Topper (1937)
7/10
"What do you suppose is the conventional thing to do now?"
29 September 2018
Warning: Spoilers
I used to get a kick out of the 'Topper' TV series of the 1950's in which Leo G. Carroll had the role of staid banker Cosmo Topper; I used to catch it in reruns as a kid. Because I saw Carroll in that role first is why I probably favor him, but I'll tell you what, Roland Young does a fantastic job in this story. The time he was 'carried' down the elevator and stairs in the hotel by the invisible Kerby's is improvisational gold, his contortions and fumbling around is acting genius at work. He really won me over with that extended scene.

The odd thing is that this story went off on kind of a tangent for me when Marion Kerby (Constance Bennett) took up with Topper in almost a romantic sort of entanglement. It would have made more sense to me if husband George (Cary Grant) tag-teamed with his wife to fluster the old codger at his job and at home the way Robert Sterling and Anne Jeffreys did in the television show. I guess my bias is showing there again, but that's not to minimize this film, I thought it was fun and quite enjoyable. The support of Billie Burke as Clara Topper, and Eugene Pallette as the less than effective hotel detective add to the merriment, and it was cool to see those spot appearances by Hedda Hopper, Hoagy Carmichael and Ward Bond in an uncredited role.

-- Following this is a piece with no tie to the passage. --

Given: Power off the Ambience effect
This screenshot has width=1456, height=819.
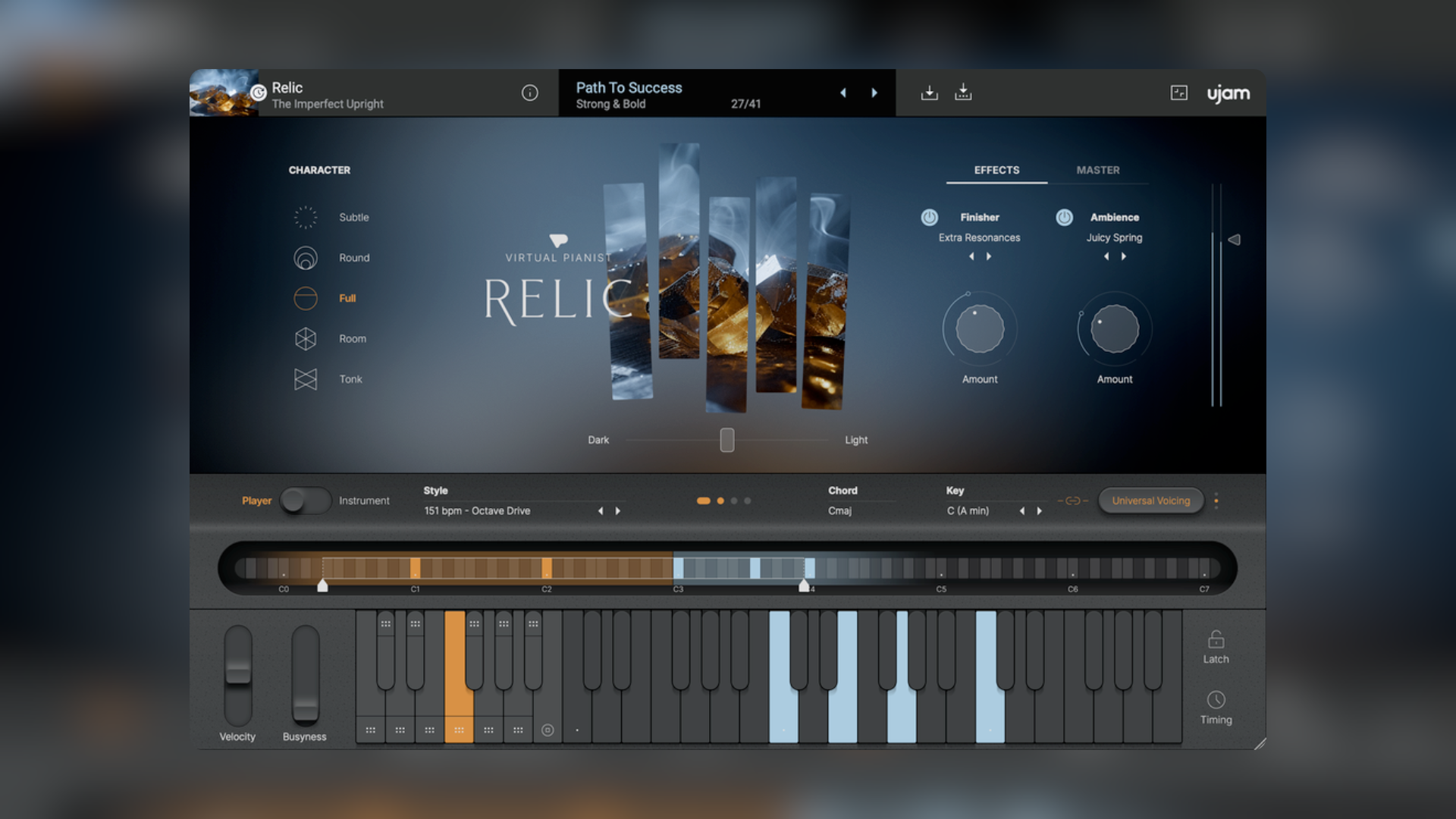Looking at the screenshot, I should pyautogui.click(x=1064, y=218).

The special effects for 1937 seemed to be quite clever, but you'll have to overlook some of the inconsistencies in ghost 'behavior', if that's a proper way to characterize it. While the ghosts of George and Marion visibly appear to Topper and others in the story, sometimes an invisible hand will slap a face or invisible lips leave lipstick on a cheek. But the one that got me was when Marion made herself visible in Cosmo's car eating an ice cream cone. How did the cone become invisible in the first place?

Well, not to lose sleep over any of it. The success of "Topper" brought along a couple of movie sequels, though Cary Grant didn't reprise the role of George Kerby in either one. However he did come back as a ghost a decade later in 1947's "The Bishop's Wife". Actually he's an angel in that one along the lines of Henry Travers' Clarence in "It's a Wonderful Life", but that's splitting hairs. Grant always had an exceptional comedic timing in his lighter films, and he might have had the best line in this picture when he stated to Marion and Topper, "Say, if I'm in the way, you folks can leave".